The incident is being investigated by Formula One stewards.

Verstappen finished second in the race, which was won by Mercedes’ Lewis Hamilton.

The collision happened on lap 44 at Interlagos when Verstappen was building a lead over Hamilton and trying to pass backmarker Ocon, who was not moving aside.

Moments after crossing the line second, Verstappen said over the radio to his team: “I hope I can’t find him (Ocon) in the paddock now” and the Dutchman then added a couple of expletives.

Verstappen cut off his post-race interview to confront Ocon in the paddock.

The Frenchman pushed Verstappen’s hand away, but Verstappen appeared to angrily shove Ocon in the chest twice as the Force India driver seemed to beckon to his mechanics for help.

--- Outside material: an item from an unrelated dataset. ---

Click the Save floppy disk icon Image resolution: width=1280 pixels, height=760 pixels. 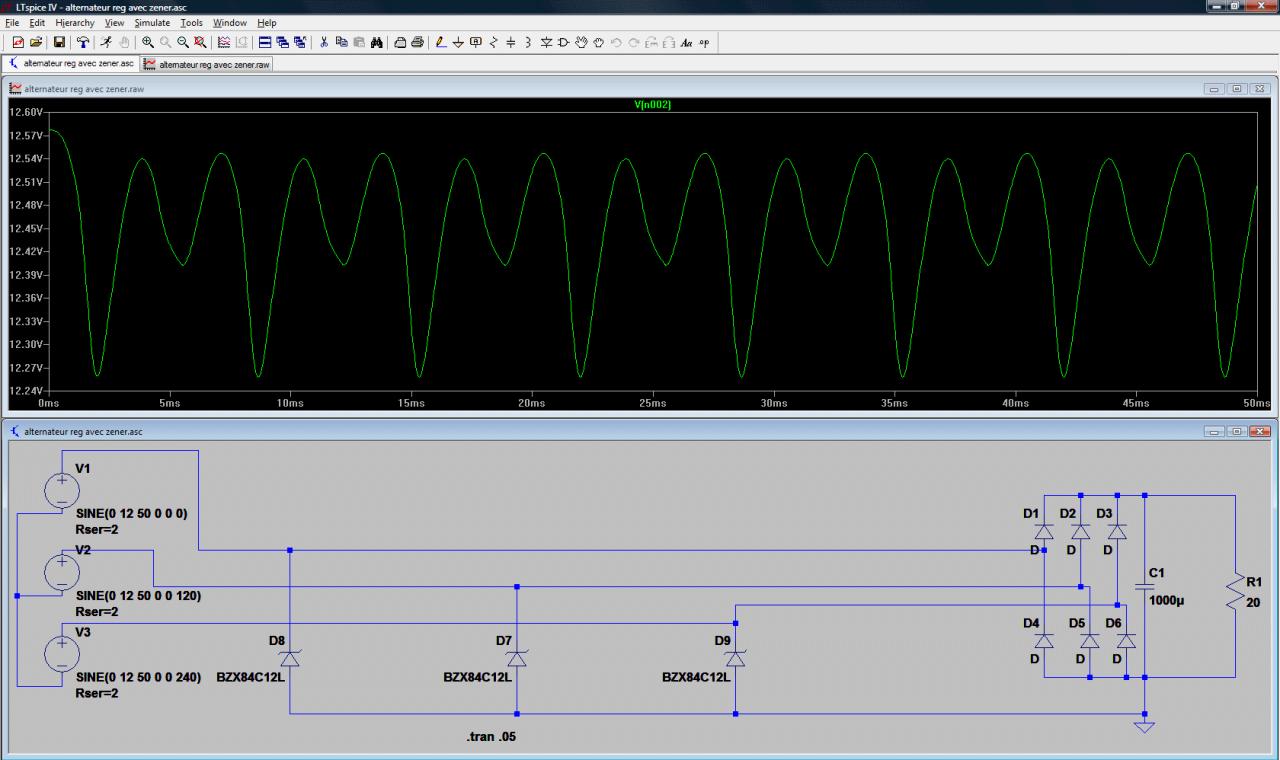[x=59, y=42]
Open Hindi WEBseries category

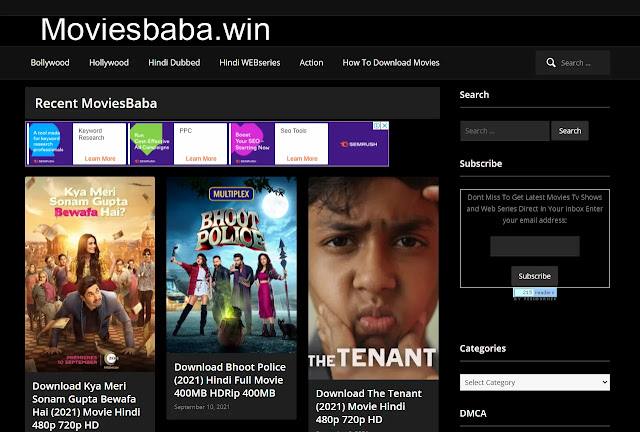pos(250,62)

As Ocon grinned and seemed to say something, Verstappen pushed him hard again in the chest and walked off, before turning around and pointing a finger at Ocon.

At a news conference later, Verstappen said he insulted Ocon to his face and said it was fair that the Frenchman received a stop and go penalty after the incident.

Ocon did not apologize in an interview after the incident.

“What really displeases me is his behavior afterward, coming to see me and then violently shoving me,” Ocon told Canal Plus television. “To behave like a lunatic clearly isn’t right and not sporting.”

Red Bull team principal Christian Horner defended Verstappen’s actions, saying that “Ocon has to take responsibility. He’s cost him a grand prix victory today.”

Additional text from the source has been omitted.